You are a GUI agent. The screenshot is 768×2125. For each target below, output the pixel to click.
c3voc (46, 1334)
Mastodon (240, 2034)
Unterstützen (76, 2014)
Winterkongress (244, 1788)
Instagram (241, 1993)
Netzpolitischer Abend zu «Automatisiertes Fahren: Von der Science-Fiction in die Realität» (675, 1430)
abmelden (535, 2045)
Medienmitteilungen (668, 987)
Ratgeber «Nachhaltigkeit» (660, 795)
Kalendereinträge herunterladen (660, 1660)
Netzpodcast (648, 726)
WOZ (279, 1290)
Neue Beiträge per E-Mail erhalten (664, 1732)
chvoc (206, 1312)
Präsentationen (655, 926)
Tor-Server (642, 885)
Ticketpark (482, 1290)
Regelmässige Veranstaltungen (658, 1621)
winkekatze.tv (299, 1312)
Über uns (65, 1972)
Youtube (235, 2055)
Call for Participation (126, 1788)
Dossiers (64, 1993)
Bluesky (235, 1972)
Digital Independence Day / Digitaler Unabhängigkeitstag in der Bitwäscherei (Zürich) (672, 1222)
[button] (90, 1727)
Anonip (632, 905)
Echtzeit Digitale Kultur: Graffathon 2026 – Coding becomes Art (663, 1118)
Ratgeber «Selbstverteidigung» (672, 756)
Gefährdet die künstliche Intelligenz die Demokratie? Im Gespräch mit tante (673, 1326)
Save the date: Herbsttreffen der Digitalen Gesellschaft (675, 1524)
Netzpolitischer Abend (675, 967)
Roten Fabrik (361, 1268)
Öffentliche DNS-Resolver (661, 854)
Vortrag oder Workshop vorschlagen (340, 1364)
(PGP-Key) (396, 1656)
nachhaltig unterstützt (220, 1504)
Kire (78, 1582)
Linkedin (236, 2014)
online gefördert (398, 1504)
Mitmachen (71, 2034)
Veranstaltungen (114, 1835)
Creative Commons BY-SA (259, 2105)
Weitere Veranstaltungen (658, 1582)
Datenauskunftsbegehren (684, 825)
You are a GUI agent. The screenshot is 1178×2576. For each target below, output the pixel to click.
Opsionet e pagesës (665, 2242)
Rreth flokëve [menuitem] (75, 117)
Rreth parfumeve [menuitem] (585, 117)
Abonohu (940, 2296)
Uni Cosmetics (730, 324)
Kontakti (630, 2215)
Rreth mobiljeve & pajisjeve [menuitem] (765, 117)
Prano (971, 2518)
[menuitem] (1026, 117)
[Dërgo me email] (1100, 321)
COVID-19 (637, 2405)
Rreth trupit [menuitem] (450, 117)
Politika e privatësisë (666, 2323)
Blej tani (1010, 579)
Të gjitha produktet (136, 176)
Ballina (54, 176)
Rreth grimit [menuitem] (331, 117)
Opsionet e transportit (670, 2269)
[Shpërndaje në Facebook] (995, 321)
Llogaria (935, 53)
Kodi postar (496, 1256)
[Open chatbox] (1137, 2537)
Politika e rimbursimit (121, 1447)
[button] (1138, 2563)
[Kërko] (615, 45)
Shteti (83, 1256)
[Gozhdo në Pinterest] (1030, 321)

====================

▸ **Task goal**: Restate word for word the entries above from the line with "Creative Commons BY-SA (259, 2105)" through the line with "Kontakti (630, 2215)", inclusive, leaving out everything else.

▸ **Solution below**:
Creative Commons BY-SA (259, 2105)
Weitere Veranstaltungen (658, 1582)
Datenauskunftsbegehren (684, 825)
You are a GUI agent. The screenshot is 1178×2576. For each target below, output the pixel to click.
Opsionet e pagesës (665, 2242)
Rreth flokëve [menuitem] (75, 117)
Rreth parfumeve [menuitem] (585, 117)
Abonohu (940, 2296)
Uni Cosmetics (730, 324)
Kontakti (630, 2215)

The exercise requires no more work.